Hélas ! de quelque côté que nous nous tournions s’élève contre nous un accusateur. La misère du pauvre, notre aisance, les bienfaits de Dieu, comme trois glaives, entourent notre conscience. Nous ne pouvons fuir ; il faut nous rendre et confesser notre dureté, notre avarice, notre ingratitude. En vain nous chercherions des prétextes ; Jésus serait toujours en droit de nous dire : « J’ai eu faim, et vous ne m’avez pas donné à manger ; j’ai été malade, et vous ne m’avez pas visité. » Courbons donc la tête, élargissons nos cœurs, ouvrons nos bourses et donnons aux pauvres.
Toutefois prenons-y garde ; il n’est pas dit dans notre texte : Celui qui donne au pauvre, mais « celui qui a pitié du pauvre prête à l’Éternel. » Si donc nous faisions des aumônes sans aimer celui qui les reçoit, mais par acquit de conscience, en quelque sorte par spéculation pour gagner le Ciel, nous n’aurions pas pour cela prêté à l’Éternel. Dieu ne regarde pas seulement au fleuve de libéralité qui se répand sur le monde, mais à la source dont il sort, et il veut que cette source soit la pitié, la compassion, l’amour. Si vous aimez, vous trouverez toujours quelque chose à donner. Veillez donc sur votre cœur en même temps que vous ouvrez la main, et voyez si vous donnez avec le dévouement de Celui qui vous a donné sa vie. Avec un tel sentiment, un verre d’eau suffit de la part de celui qui ne peut accorder davantage ; mais avec un tel sentiment on donne jusqu’à la pite dont on a soi-même besoin !

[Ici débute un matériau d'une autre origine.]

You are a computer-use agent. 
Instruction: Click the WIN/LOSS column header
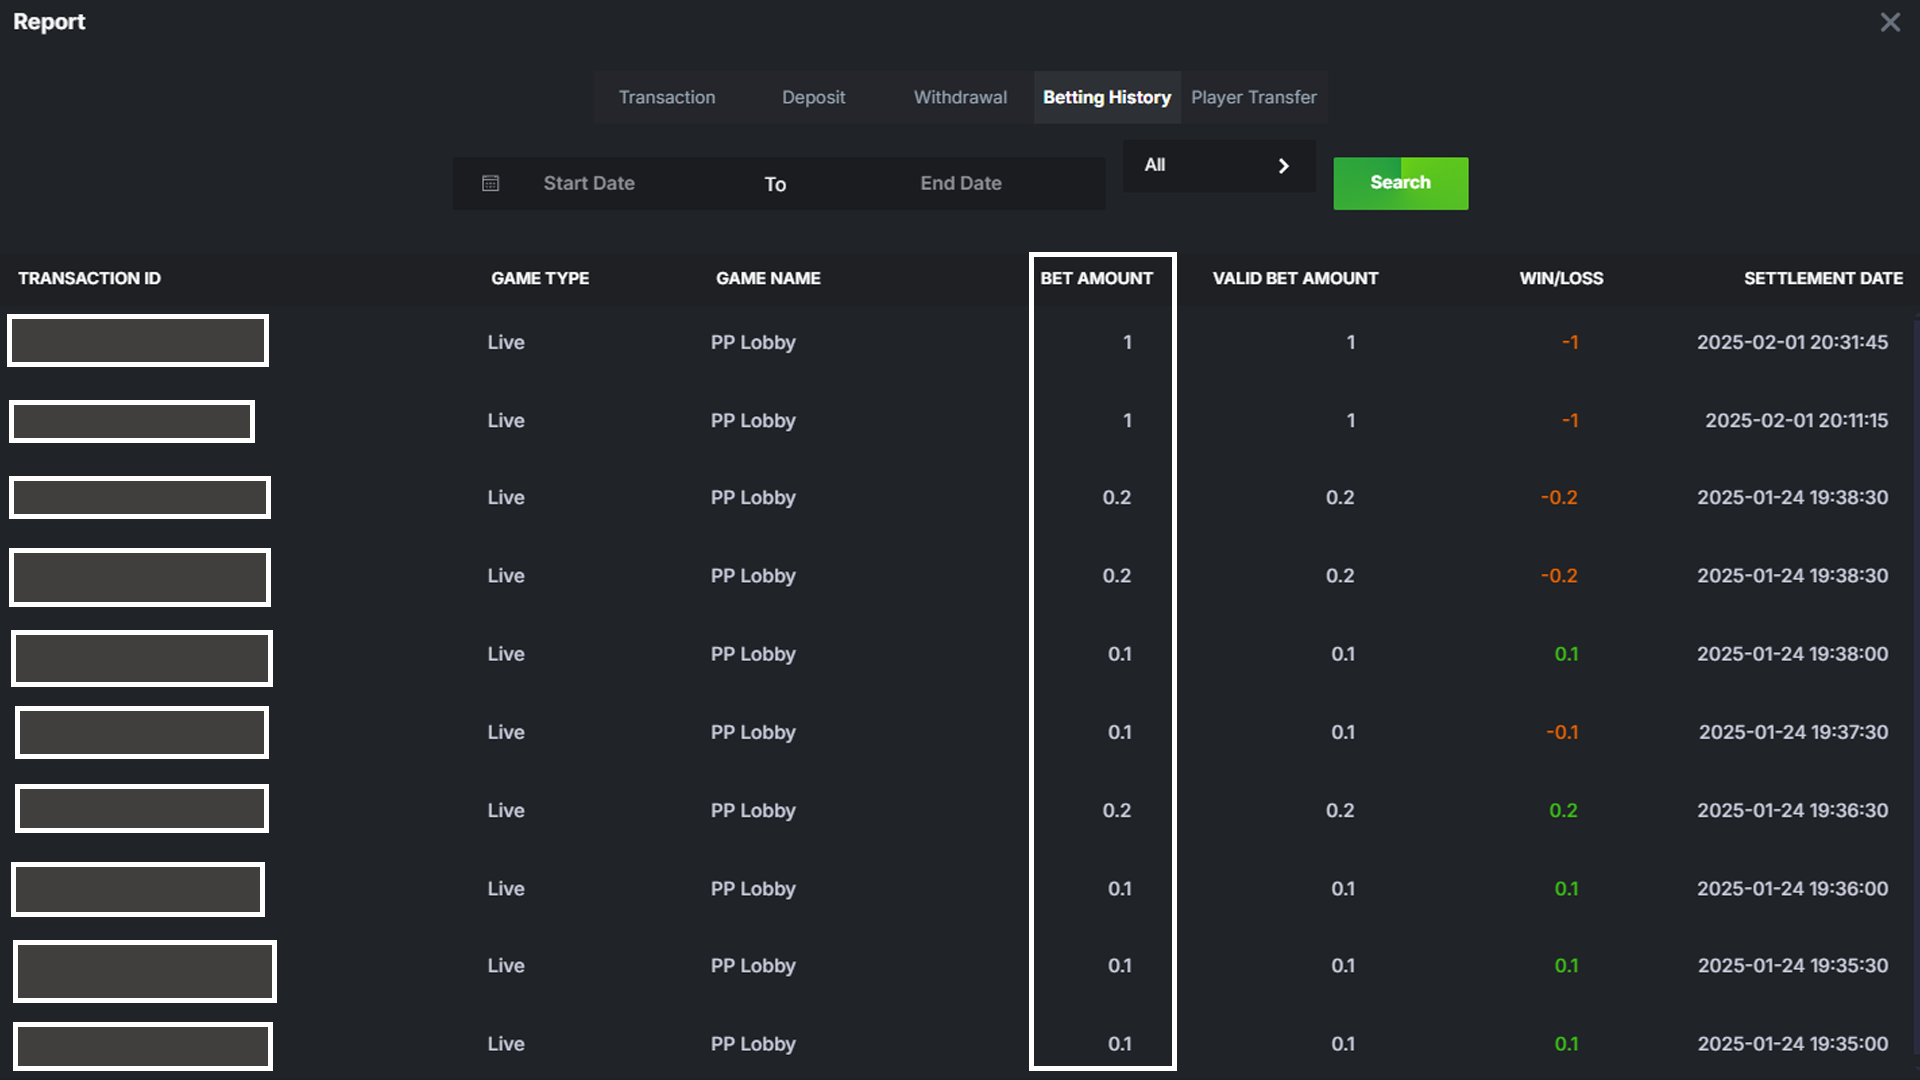click(1560, 278)
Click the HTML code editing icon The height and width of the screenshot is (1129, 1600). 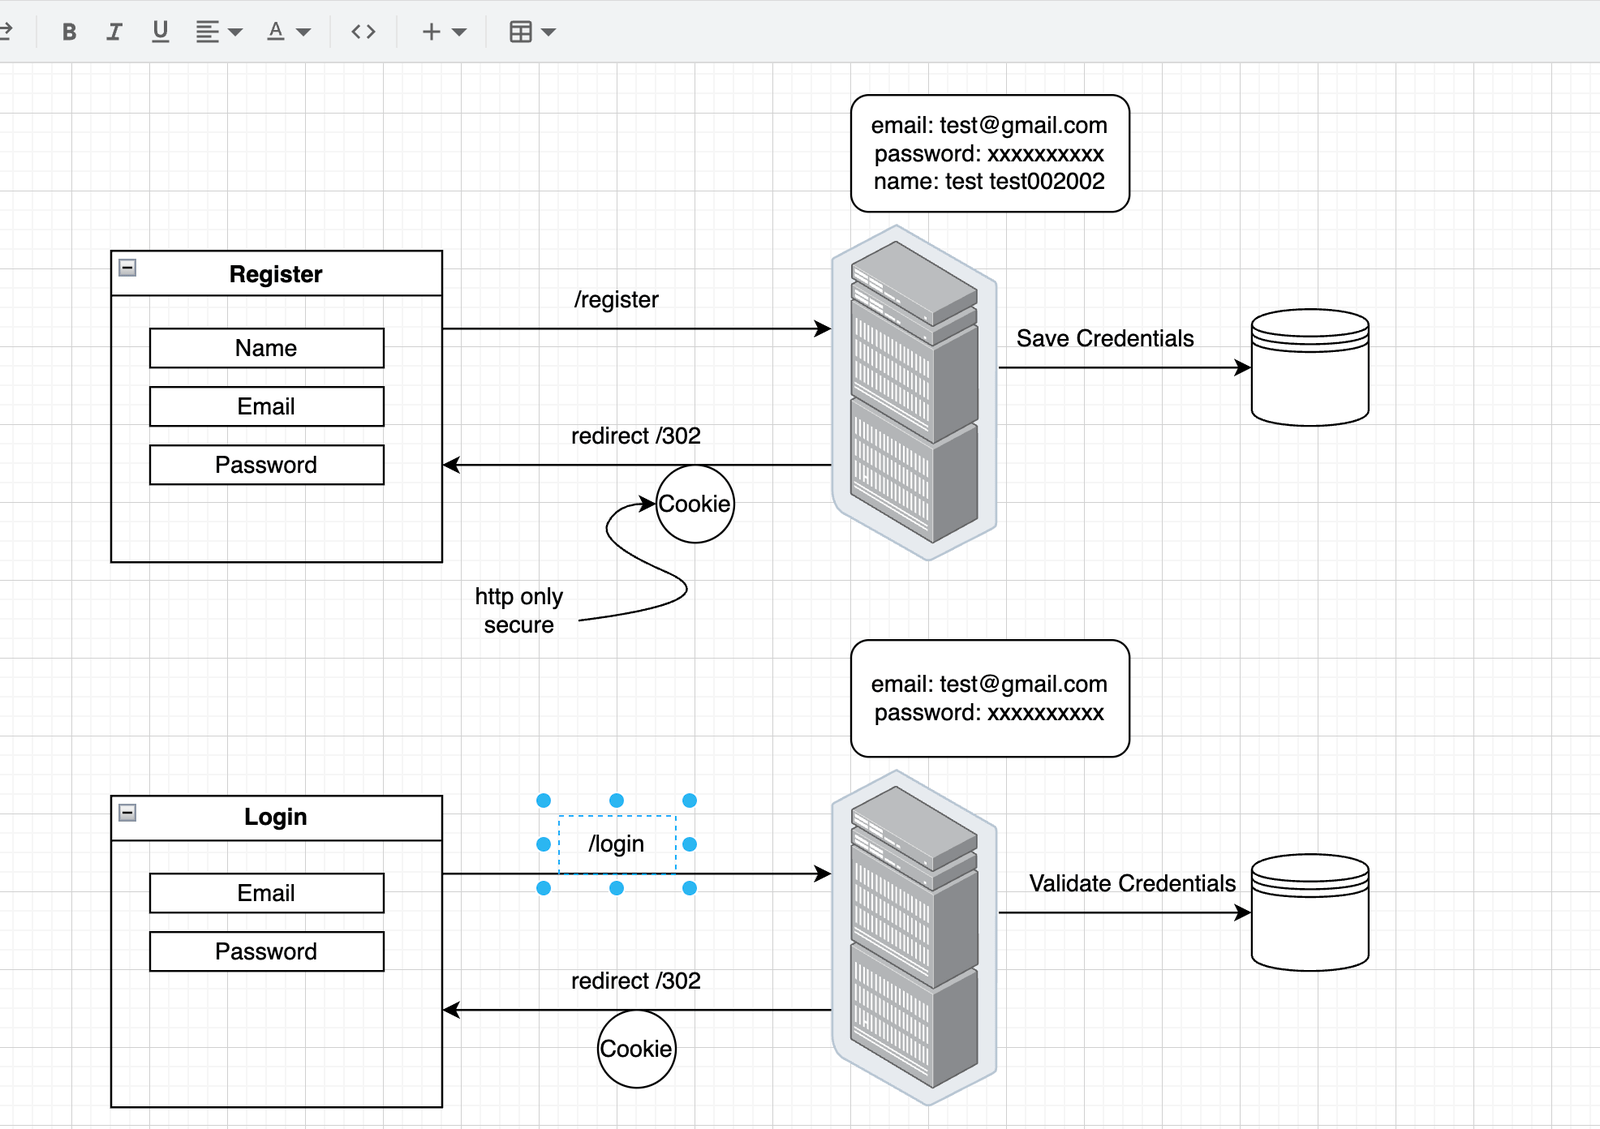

Voilà donc la condition essentielle de l’aumône chrétienne, c’est d’être faite avec amour ; et par cette condition Dieu change en plaisir ce qui serait un sacrifice ; il fait retomber en bénédiction spirituelle sur nous-mêmes ce que nous donnons en bien matériel aux indigents. Nos aumônes ne soulagent que le corps du pauvre ; pour nous, elles font plus : elles enrichissent notre âme en la rendant plus tendre ; elles nous préparent une éternité plus douce, non pas sans doute en nous méritant une plus large récompense, mais en nous disposant mieux à jouir des amours des cieux. Quand notre texte dit qu’en ayant pitié du pauvre nous prêtons à l’Éternel, il suppose que l’Éternel nous rendra ce que nous aurons donné ; mais pensez-vous que ce soit en biens terrestres ? Non, sans doute, car alors l’aumône serait une spéculation d’avare et de mondain. Pensez-vous que ce soit une récompense dans le ciel que Dieu nous promette pour nos sacrifices sur la terre, de manière qu’il nous fasse ainsi acheter son salut ? Pas davantage ; mais Dieu nous rend nos aumônes matérielles en bienfaits spirituels et dans cette vie et dans l’éternité par les doux sentiments que l’exercice lui-même de l’aumône développe en nous. Comme le travail fortifie le corps, la charité, en élargissant le cœur, le rend plus capable de félicité ; aussi saint Paul a-t-il dit : « Lors même que je distribuerais tous mes biens aux pauvres, si je n’ai pas la charité, cela ne servira de rien. » Sans doute, cela sert beaucoup à l’indigent soulagé, mais de rien au donateur, qui ne peut être heureux que par l’amour.
Bénissons donc notre Dieu d’avoir ainsi joint au devoir le privilège et changé nos sacrifices en plaisirs. Si nous aimons déjà un peu, donnons ; en donnant, nous aimerons davantage, et en aimant davantage, nous serons toujours plus heureux.